Write out every line of the listing below word for word, leaving out the pictures.

◆ Lines of data
# # # #
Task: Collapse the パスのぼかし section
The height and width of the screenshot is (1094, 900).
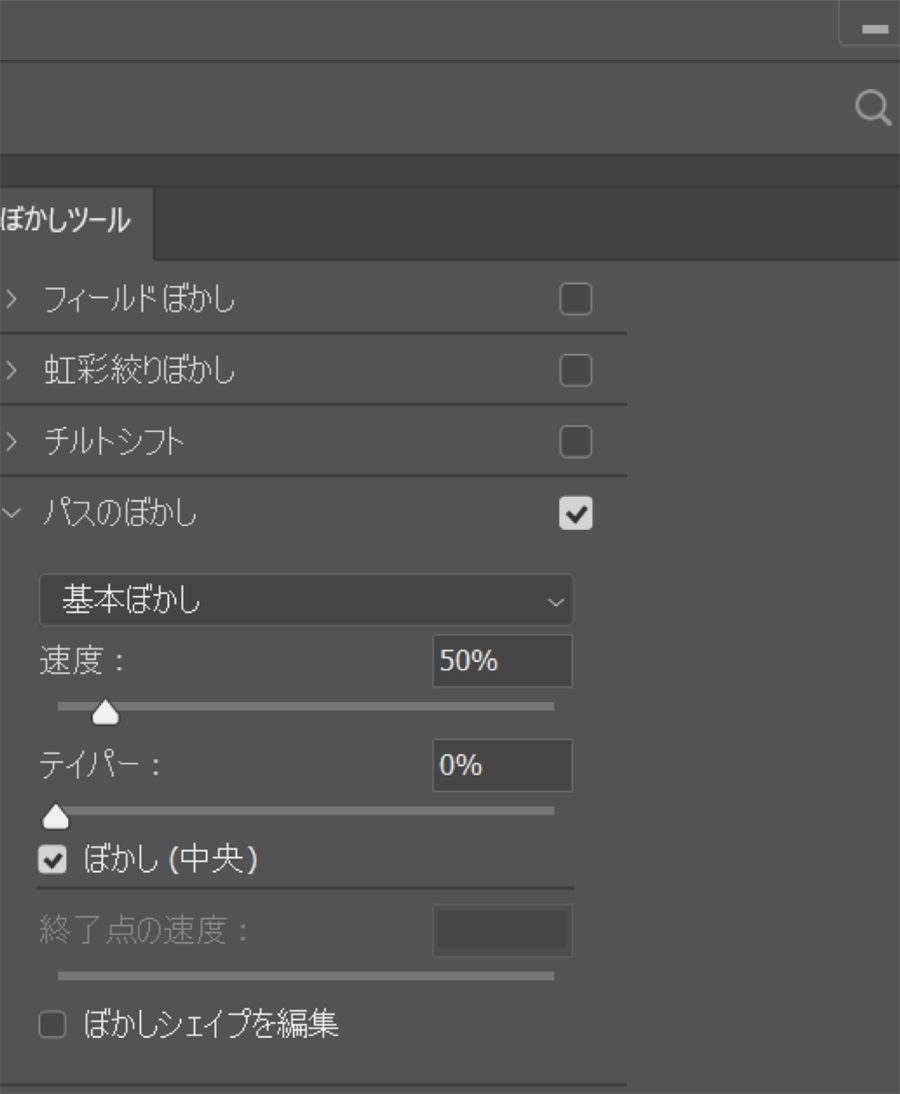Action: click(12, 514)
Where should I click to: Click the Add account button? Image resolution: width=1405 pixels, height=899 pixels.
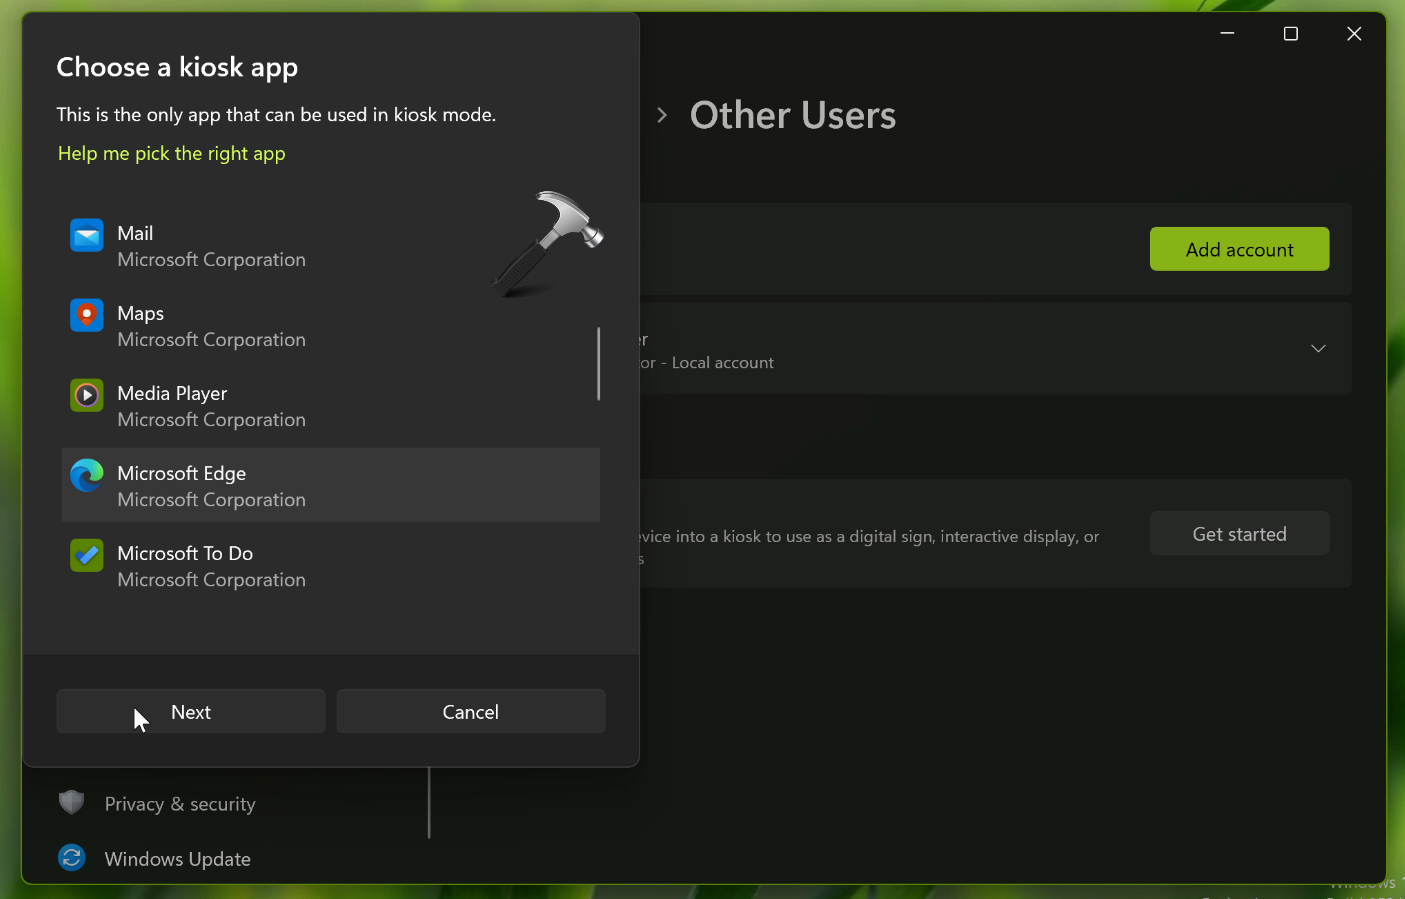pos(1239,249)

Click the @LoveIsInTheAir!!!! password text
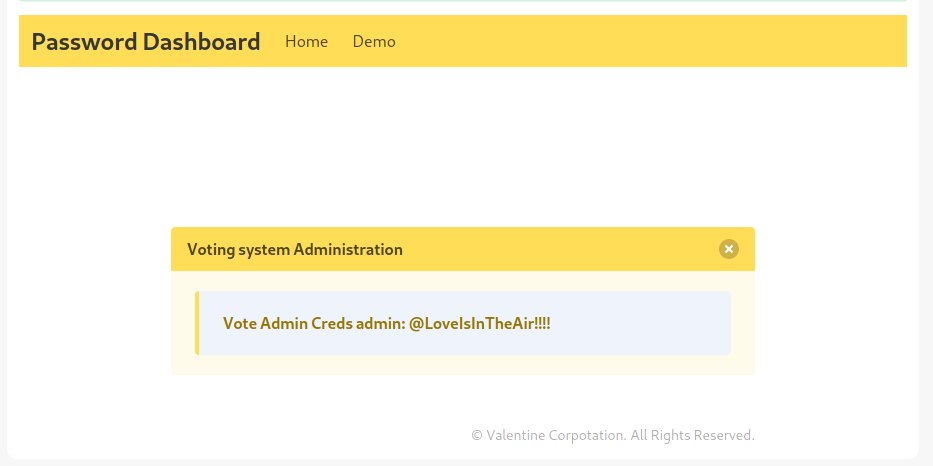tap(480, 323)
# # # #
◆ Answer to this task
Task: Collapse the パスのぼかし section
The height and width of the screenshot is (1094, 900).
Action: click(12, 514)
Where should I click to: Click the Add account button? Image resolution: width=1405 pixels, height=899 pixels.
pos(1239,249)

Click the @LoveIsInTheAir!!!! password text
tap(480, 323)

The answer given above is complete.